TEXT PASSAGE ▸
Lots of stuff.  Plenty to keep everybody busy.

But I read a salutory lesson in an old friend's blog last week: Vicars that don't pray.  There is a real danger in all this busyness that the one thing that actually matters gets squeezed out.  And all those things that are going on only really matter if God is being paid attention to somewhere in the middle of it.  We are not a heritage preservation society, we are not a minor IT firm, we are not an entertainment provider, we are not a social club, we are not a counselling organisation, we are not a slightly posh group of cross-dressing men.

We are a church.

A church might end up looking a bit like all those things, which is fine - absolutely perfect.  But a church is Christ's body on earth, and a place for encounter with God.  It is a living community, in our case managing to be busy, but with God at its heart.

What is going in the church at the moment?

Lots of stuff.

What should be going on?

Friday, 6 July 2012

Female bishops - a view from Scotland

Have just signed the Church of England WATCH petition to lobby the house of (English) bishops to withdraw clause 5.1c of the amendment to the female bishop legislation.

Why, as a Scottish Episcopalian, did I do this?  I asked the same question of myself, and have hesitated to do so for some time because of this.  The Scottish Episcopal Church allows women bishops - we have just never had one (yet).

I was ordained deacon and priest in the Church of England, and did not expect or intend at that time to move north of the border.  I served my title in an English parish.  It was a rich, full and rewarding time of ministry.

I am now in a church that has maybe a little as 1-2% of the full-time clergy that serve in the C of E (I think there are 16,000 C of E clergy, and maybe 170 or so SEC clergy who are paid - this is a bit of a hazy guess...).

But there is an issue of justice here.

WRITTEN TASK A ▸
Repeat, word for word, the part of the blog passage on church life and female bishops starting with "We are a church." and going on through "at the moment?".
WRITTEN TASK B ▸
Carry on writing the blog passage on church life and female bishops from the point where it stops.
The data that comes next has no connection to the blog passage on church life and female bishops.

RAW DATA ▸

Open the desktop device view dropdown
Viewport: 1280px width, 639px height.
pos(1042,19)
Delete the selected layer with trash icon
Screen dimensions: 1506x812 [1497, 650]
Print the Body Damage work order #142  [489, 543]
---
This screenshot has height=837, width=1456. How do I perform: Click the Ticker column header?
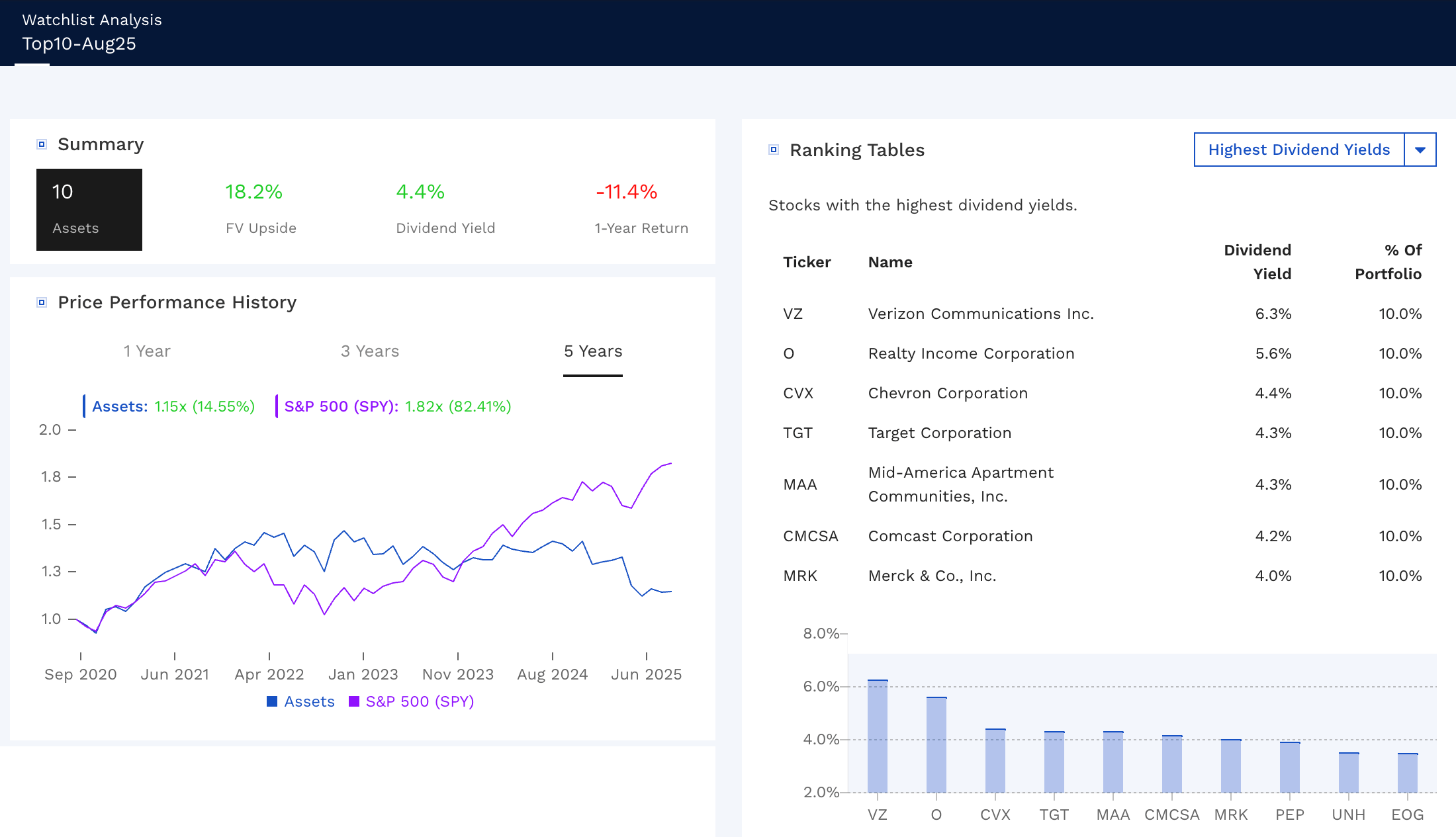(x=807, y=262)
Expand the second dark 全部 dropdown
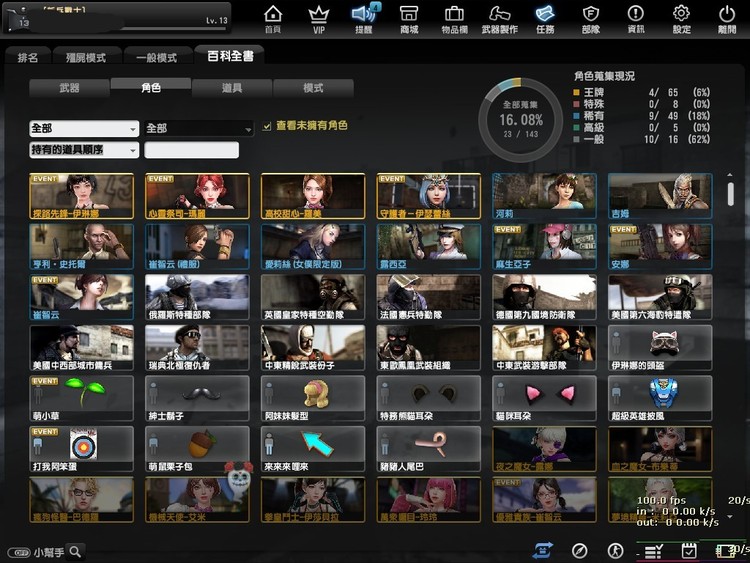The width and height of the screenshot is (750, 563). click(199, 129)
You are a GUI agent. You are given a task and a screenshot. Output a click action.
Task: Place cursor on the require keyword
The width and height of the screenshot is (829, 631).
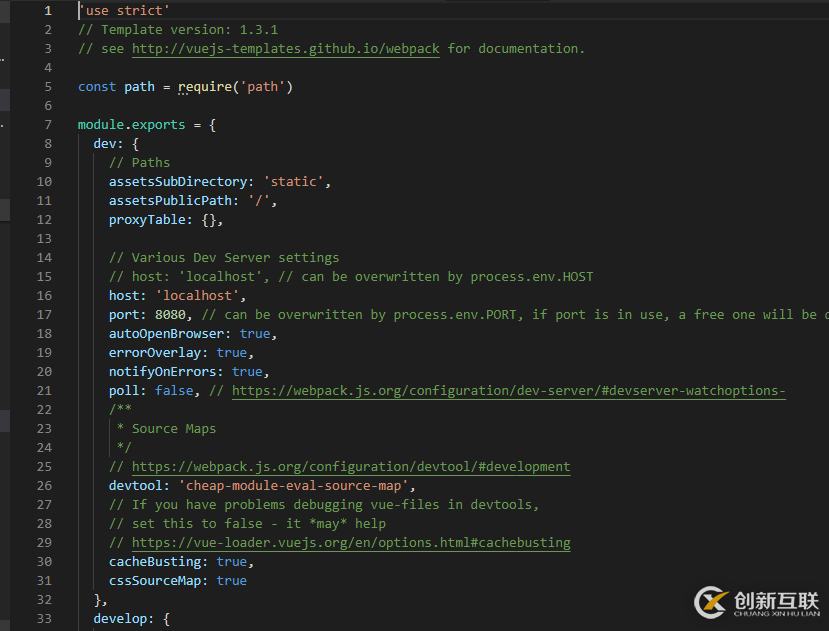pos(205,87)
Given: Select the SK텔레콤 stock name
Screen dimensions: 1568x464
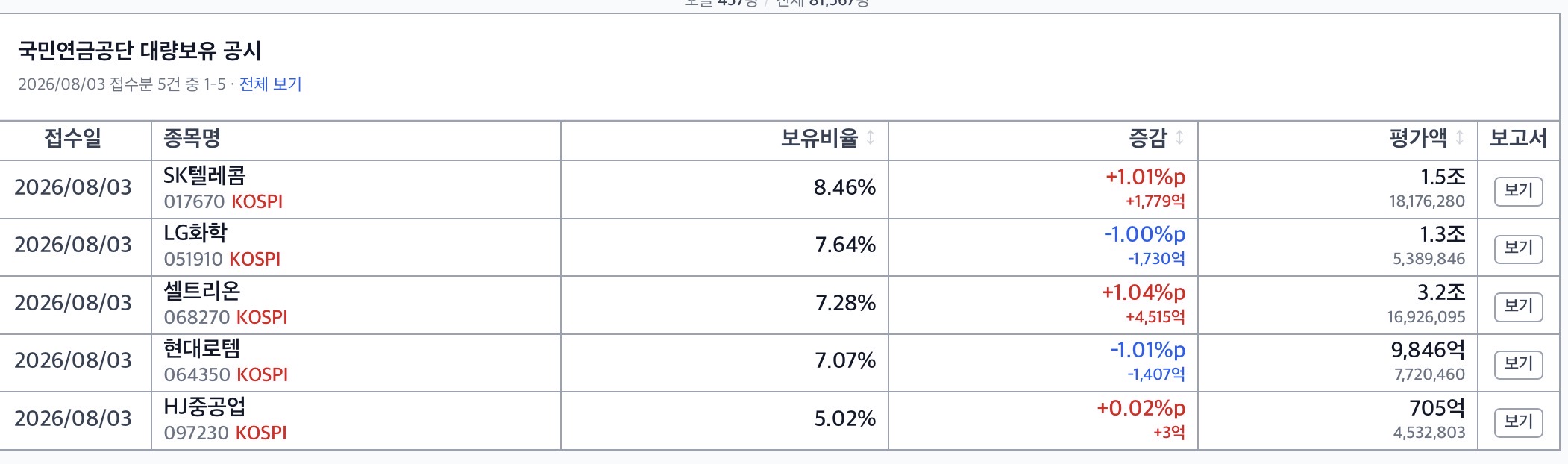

EXERCISE RESPONSE A ▸
We are a church.

A church might end up looking a bit like all those things, which is fine - absolutely perfect.  But a church is Christ's body on earth, and a place for encounter with God.  It is a living community, in our case managing to be busy, but with God at its heart.

What is going in the church at the moment?

EXERCISE RESPONSE B ▸
I am an Anglican priest - part of something much bigger than the charges I serve, the diocese in which I work and the province that I find myself within.  The rules in all the many Anglican provinces on gender and ministry vary, as do they on, doctrine, inclusion etc. etc.  There are plenty of justice issues in this world, but to perpetuate, even implicitly, division and historical reaction WITHIN our church structures.  I feel the theology of this issue is tainted...  We need bishops who are humans - that is what the incarnation teaches...

Show me a petition about a human justice issue lying within our Anglican Communion, and I will, as an Anglican priest, sign that petition...

*shouts* "Timbe-e-e-e-e-er!"

The forestry up above the reservoir near where we live is being harvested.  I guess it must be 25 or 30 years since the trees were planted, by the size of the trunks, so this very slow-growing cash crop has taken a generation to be ready to be felled.  I was walking the dog there the other day when I saw one of the logging machines (not quite what's in the photo above) and just stopped and watched.  The machine has an amazing head on its arm, which cuts the tree where it stands.  The jaws hold the trunk while it's stripped of bark and branches and cut into 10-ish foot long sections.  All in a few seconds, leaving a post-apocalyptic wasteland on the hillside.  The operation and the machine has a menacing, primeval sensation to it.  It was mesmerising and slightly scary  to watch this machine at work, picking 18 inch diameter trees as if they were blades of grass and processing them into cut logs in a few well-designed hydraulic strokes. It would have taken individual men, even with chainsaws, days to do what this machine can do in a just a few hours, driven by a man using his fingertips to drive the hydraulic devices.  

Reflecting on this, as I tore myself away to finish Molly's walk, humanity is unique in the way that we, with technology, control our environment.  This first hit me many years ago when I was becoming a ship designer, and I learned that the design of a vessel is dominated by the waves that hit it.  The waves, millions of them, will destroy the ship, eventually, as the steel cracks like an enormous paperclip.  The trick is to correctly design the life of the steel and scrap the ship before this happens - humanity wins by designing the technology correctly.  The same feels true of the logging machine: the trees grow and are harvested impressively by the somewhat menacing machine - humanity wins!  Trees and other plants will grow up in the harvested wasteland, but humans, by controlling the environment, have taken over this environment.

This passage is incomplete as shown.